On the way back to West Lafayette, there was some eclipse congestion. Normally, the trip takes a little less than two hours. Yesterday evening, it was more like three. Waze took us on county roads and state highways rather than the Interstates. At one point, we crossed over I-74 in a rural part of west-central Indiana, and westbound traffic was noticeably slow and backed up. Overall, not too bad for us though – an extra hour winding through the back roads was fairly pleasant on a sunny, dry Monday evening.
[Edited to add on 4/10/24]: This morning I came across a Shatner quote I’d seen before but found insightful and apropos to this post. It had to do with his experience going into space when he was 90:
Last year, I had a life-changing experience at 90 years old. I went to space, after decades of playing an iconic science-fiction character who was exploring the universe. I thought I would experience a deep connection with the immensity around us, a deep call for endless exploration.
I was absolutely wrong. The strongest feeling, that dominated everything else by far, was the deepest grief that I had ever experienced.I understood, in the clearest possible way, that we were living on a tiny oasis of life, surrounded by an immensity of death. I didn’t see infinite possibilities of worlds to explore, adventures to have, or living creatures to connect with. I saw the deepest darkness I could have ever imagined, contrasting so starkly with the welcoming warmth of our nurturing home planet.

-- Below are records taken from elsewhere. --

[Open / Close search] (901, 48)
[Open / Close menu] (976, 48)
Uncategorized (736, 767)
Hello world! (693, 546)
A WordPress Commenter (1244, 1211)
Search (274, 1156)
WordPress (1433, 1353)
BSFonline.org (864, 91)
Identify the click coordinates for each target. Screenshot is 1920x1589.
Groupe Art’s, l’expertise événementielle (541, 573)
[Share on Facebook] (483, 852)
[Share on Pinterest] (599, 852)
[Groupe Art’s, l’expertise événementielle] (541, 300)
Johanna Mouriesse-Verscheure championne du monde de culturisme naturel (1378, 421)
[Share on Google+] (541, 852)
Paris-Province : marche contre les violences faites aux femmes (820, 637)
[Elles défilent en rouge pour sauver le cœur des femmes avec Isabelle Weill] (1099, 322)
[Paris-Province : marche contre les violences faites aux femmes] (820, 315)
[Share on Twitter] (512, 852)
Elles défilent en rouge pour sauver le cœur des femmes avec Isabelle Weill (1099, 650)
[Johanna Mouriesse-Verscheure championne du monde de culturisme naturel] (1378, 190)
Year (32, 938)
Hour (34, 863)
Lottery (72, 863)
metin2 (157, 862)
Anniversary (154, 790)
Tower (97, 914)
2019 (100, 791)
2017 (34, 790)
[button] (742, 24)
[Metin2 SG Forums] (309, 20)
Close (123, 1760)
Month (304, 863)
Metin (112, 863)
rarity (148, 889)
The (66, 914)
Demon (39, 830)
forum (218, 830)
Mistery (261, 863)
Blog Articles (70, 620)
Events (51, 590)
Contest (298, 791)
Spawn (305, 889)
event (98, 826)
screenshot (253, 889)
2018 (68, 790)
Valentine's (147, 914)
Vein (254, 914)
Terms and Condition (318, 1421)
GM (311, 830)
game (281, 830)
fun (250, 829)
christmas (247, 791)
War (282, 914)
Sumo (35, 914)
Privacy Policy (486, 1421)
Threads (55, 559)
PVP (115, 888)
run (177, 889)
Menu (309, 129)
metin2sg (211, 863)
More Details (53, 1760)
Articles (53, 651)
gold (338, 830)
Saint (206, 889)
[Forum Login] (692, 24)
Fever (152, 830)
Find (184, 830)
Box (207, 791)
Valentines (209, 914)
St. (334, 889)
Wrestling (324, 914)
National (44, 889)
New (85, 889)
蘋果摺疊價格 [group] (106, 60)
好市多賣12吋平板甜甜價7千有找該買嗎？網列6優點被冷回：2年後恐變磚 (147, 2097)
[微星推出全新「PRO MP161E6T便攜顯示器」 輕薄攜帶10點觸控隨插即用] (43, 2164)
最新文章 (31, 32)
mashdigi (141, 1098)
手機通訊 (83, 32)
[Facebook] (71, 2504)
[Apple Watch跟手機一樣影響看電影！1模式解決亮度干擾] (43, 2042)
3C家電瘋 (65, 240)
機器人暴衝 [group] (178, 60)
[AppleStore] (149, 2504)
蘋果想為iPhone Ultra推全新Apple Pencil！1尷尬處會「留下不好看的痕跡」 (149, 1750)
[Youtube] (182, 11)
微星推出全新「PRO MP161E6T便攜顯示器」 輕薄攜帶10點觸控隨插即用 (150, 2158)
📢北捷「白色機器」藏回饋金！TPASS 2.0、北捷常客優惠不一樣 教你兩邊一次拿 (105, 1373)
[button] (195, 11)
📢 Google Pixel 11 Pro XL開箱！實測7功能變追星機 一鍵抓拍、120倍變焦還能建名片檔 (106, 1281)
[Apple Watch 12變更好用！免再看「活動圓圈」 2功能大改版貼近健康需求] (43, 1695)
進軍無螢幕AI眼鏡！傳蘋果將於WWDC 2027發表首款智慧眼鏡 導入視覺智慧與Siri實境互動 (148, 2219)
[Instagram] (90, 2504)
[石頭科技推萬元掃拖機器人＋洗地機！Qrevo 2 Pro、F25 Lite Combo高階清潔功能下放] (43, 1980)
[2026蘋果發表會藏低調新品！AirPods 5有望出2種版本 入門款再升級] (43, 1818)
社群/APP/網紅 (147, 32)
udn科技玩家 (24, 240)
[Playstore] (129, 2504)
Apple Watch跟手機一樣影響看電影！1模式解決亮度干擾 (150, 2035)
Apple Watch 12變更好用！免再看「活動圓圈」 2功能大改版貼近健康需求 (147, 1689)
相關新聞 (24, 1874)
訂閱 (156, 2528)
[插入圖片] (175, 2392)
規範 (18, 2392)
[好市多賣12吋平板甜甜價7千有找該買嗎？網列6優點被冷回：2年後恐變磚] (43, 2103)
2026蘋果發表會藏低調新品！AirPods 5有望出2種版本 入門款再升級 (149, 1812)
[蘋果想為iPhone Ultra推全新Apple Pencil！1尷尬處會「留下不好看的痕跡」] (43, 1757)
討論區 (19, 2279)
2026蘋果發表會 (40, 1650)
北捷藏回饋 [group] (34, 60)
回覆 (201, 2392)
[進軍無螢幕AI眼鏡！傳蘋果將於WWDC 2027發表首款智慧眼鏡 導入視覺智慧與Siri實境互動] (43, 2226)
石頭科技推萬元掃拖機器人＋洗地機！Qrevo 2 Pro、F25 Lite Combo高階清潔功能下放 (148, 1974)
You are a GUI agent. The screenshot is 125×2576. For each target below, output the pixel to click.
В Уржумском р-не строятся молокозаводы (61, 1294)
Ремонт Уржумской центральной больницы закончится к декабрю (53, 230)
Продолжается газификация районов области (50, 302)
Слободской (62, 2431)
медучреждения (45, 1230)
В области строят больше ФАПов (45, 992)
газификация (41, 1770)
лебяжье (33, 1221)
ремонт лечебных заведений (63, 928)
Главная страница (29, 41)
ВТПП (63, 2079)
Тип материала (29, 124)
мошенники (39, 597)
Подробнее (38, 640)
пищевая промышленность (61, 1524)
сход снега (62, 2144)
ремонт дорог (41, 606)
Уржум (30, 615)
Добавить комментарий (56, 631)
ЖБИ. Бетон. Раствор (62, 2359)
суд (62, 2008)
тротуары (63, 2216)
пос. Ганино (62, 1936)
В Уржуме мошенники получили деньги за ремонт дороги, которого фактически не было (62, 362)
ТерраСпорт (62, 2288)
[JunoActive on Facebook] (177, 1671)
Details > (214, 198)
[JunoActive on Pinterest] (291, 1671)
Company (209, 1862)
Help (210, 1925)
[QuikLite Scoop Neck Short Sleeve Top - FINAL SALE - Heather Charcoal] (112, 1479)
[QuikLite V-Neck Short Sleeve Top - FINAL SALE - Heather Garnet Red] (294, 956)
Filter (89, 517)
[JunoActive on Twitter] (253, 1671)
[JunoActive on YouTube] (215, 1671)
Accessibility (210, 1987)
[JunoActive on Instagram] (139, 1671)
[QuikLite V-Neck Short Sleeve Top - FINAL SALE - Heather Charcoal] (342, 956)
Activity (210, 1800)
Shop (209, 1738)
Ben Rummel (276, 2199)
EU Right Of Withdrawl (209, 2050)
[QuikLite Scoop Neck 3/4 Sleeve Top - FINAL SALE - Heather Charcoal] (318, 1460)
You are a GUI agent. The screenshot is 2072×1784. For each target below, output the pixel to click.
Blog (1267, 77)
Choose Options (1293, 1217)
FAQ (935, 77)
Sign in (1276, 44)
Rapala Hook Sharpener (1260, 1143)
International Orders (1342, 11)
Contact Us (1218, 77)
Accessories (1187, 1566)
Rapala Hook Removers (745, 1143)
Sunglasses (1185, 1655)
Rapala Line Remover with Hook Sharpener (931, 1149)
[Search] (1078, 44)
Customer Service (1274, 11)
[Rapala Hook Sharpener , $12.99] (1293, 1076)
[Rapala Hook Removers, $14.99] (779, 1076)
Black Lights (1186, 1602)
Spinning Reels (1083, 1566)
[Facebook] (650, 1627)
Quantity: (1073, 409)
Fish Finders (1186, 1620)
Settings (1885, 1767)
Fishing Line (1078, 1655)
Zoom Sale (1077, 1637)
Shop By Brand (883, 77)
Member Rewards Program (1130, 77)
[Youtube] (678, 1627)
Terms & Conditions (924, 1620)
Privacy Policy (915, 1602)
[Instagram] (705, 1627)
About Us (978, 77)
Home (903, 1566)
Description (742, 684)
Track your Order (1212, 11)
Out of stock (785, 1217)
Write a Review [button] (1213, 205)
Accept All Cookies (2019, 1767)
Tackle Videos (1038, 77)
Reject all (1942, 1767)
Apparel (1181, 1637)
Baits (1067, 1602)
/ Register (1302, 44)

This was an immensely powerful awakening for me. It filled me with sadness. I realized that we had spent decades, if not centuries, being obsessed with looking away, with looking outside. I did my share in popularizing the idea that space was the final frontier. But I had to get to space to understand that Earth is and will stay our only home. And that we have been ravaging it, relentlessly, making it uninhabitable.